• Task to carry out: Pick out the lines below that contain the string "agent" and copy them all.

• Supplied material:
·····

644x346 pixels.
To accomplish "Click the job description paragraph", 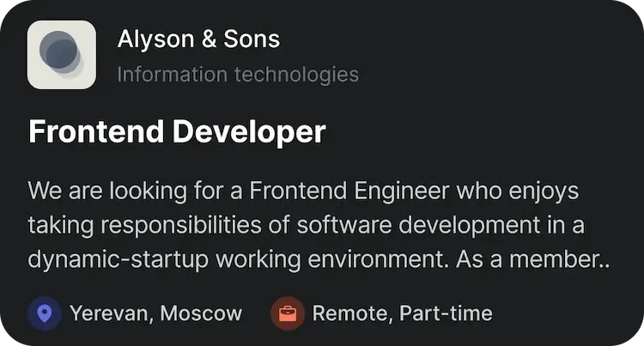I will tap(318, 224).
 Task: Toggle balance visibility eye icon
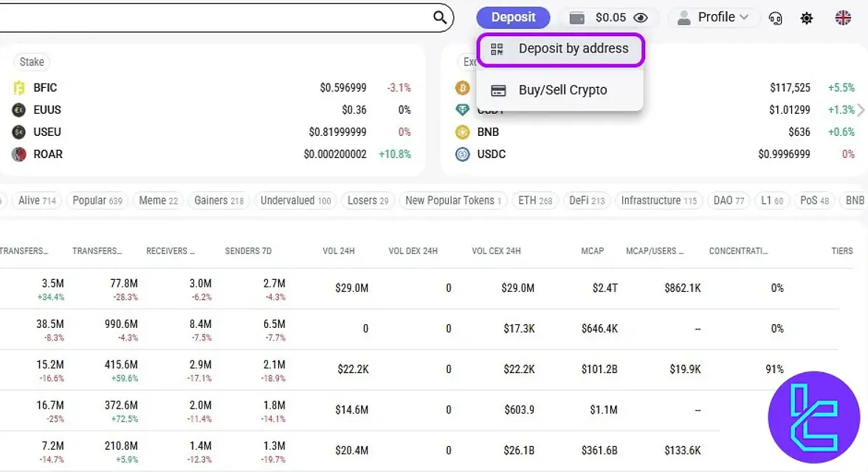(641, 18)
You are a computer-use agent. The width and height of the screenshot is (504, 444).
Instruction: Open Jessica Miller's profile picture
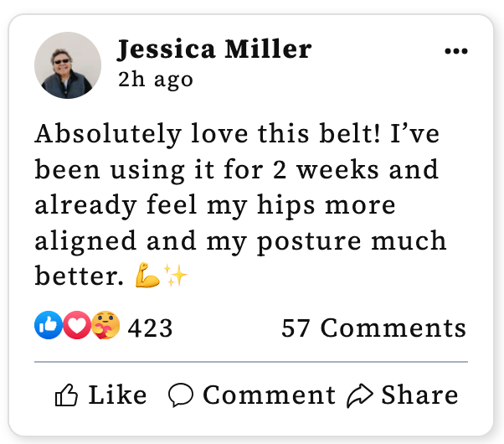pyautogui.click(x=67, y=65)
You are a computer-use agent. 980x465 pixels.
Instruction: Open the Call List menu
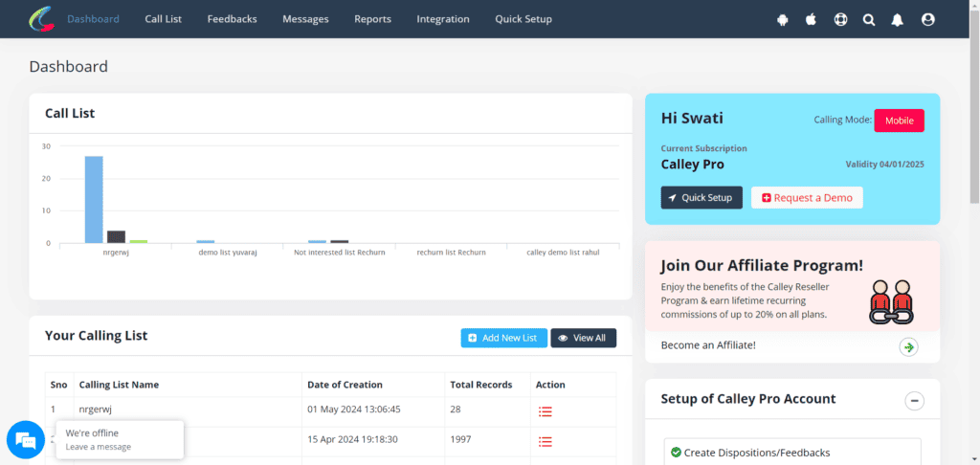163,19
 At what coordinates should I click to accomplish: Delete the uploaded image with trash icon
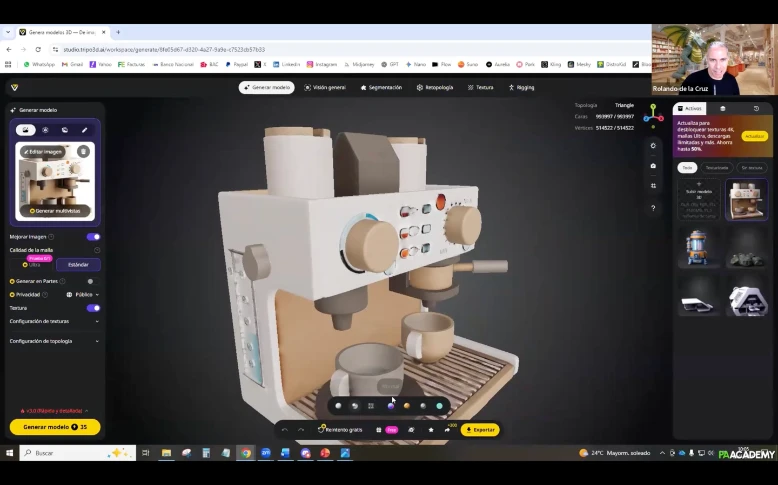(x=83, y=151)
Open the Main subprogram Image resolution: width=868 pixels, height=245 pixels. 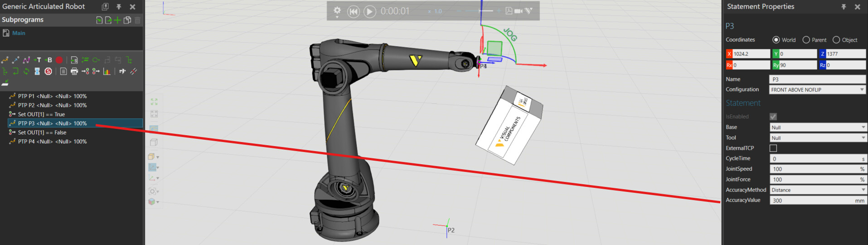(19, 33)
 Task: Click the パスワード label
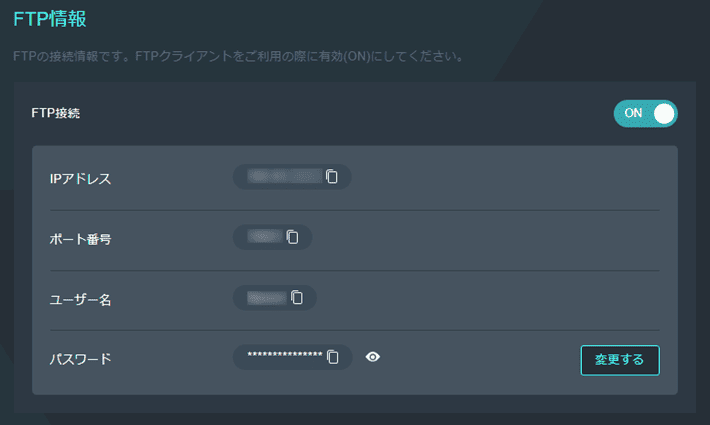[x=80, y=358]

·····

• Task solution:
You are a computer-use agent. The width and height of the screenshot is (504, 444).
You are a computer-use agent. 980x465 pixels.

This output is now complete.